Elektrizitätswirtschaftsgesetz und Energiearmuts-Definitions-Gesetz; Energie-Control-Gesetz, Änderung (52/SN-32/ME)

Stellungnahme zu Ministerialentwurf

Stellungnahme zu dem Ministerialentwurf betreffend Bundesgesetz, mit dem ein Bundesgesetz zur Regelung der Elektrizitätswirtschaft (Elektrizitätswirtschaftsgesetz – ElWG) und ein Bundesgesetz zur Definition des Begriffs der Energiearmut für die statistische Erfassung und für die Bestimmung von Zielgruppen für Unterstützungsmaßnahmen (Energiearmuts-Definitions-Gesetz – EnDG) erlassen sowie das Energie-Control-Gesetz geändert werden

Bei den Stellungnahmen handelt es sich nicht um die Meinung der Parlaments­direktion, sondern um jene der einbringenden Person bzw. Institution. Mehr Informationen finden Sie in den Nutzungsbedingungen.

Inhalt

Meine Position zu diesem Vorhaben:
Mit dem Vorhaben die "Spielregeln" für bestehende PV-Anlagen zu verändern wird jegliche Planungssicherheit zerstört. Dies setzt auch ein Zeichen für die Zukunft. Es ist nicht mehr möglich neue Anlagen zu bauen, da unklar ist, ob sie sich ein Jahr später noch finanziell rechnen werden.

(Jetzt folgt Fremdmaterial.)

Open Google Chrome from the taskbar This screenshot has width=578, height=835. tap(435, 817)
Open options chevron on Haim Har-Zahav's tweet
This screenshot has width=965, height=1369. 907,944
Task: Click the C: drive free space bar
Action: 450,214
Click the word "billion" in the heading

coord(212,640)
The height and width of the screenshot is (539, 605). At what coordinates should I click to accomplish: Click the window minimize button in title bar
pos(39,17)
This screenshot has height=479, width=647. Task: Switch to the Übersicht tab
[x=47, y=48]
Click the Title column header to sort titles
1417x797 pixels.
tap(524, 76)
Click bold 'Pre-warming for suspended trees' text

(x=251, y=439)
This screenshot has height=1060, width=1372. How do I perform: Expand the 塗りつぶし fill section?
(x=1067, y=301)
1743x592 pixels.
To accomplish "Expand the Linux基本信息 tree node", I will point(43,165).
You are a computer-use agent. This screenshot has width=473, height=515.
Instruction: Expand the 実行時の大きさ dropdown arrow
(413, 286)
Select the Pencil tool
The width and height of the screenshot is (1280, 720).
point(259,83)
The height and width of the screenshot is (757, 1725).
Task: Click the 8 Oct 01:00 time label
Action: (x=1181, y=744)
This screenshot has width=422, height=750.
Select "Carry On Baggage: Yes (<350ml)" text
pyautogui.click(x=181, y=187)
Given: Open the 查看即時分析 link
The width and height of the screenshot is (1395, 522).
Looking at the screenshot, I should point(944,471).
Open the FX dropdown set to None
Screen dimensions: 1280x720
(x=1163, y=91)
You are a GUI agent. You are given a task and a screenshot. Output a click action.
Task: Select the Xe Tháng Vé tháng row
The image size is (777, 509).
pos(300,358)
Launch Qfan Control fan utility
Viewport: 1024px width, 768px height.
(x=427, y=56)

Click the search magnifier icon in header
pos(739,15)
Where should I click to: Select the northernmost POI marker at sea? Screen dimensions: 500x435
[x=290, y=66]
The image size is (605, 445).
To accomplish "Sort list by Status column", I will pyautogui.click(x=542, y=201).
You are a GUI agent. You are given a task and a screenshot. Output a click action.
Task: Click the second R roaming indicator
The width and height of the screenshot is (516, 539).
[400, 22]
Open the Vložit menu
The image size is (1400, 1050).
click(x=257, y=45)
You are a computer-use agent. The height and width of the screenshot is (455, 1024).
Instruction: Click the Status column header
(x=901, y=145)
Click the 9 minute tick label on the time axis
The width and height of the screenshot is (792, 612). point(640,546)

Mein Hauptargument für oder gegen das Vorhaben:
Zur Unterstützung der Energiewende habe ich mich dazu entschlossen eine PV-Anlage (209 kWp) zu errichten. Das Projekt habe ich unter konservativen Annahmen so gestaltet, dass es sich zumindest selbst finanziert, wenn damit auch kein Geld verdient werden kann. Die Umstellung der Berechnung des Marktpreise der ÖMAG hat diese ohnehin bereits konservative Kalkulation derart verschlechtert, dass ich bereits heute nicht 100% der Abschreibung an Einnahmen erziele. Wenn nun auch noch Netzkosten fällig werden, erhöht dies den Druck nochmals. Für eine Einzelperson, aber wohl auch für Unternehmen ist Planungssicherheit von entscheidender Bedeutung. Insbesondere, wenn es um derart hohe Investitionen geht.
Die Lage ist bereits jetzt angespannt. Bestehende Anlagen wurden teuer errichtet und erhalten wenig Einnahme. Das ist für mich ok, da es die Energiewende unterstützt - aber es darf nicht finanziell noch kritischer werden.

Meine Verbesserungsvorschläge:
Zur Gewährleistung der Planungssicherheit sollten neue Regeln auf neue Anlagen angewendet werden. Auf bestehende Anlagen sollten neue Regeln, wenn überhaupt, frühestens nachdem sie abgeschrieben sind Anwendung finden. D.h. Keine Netzkosten für bestehende, noch nicht abgeschriebene PV-Anlagen.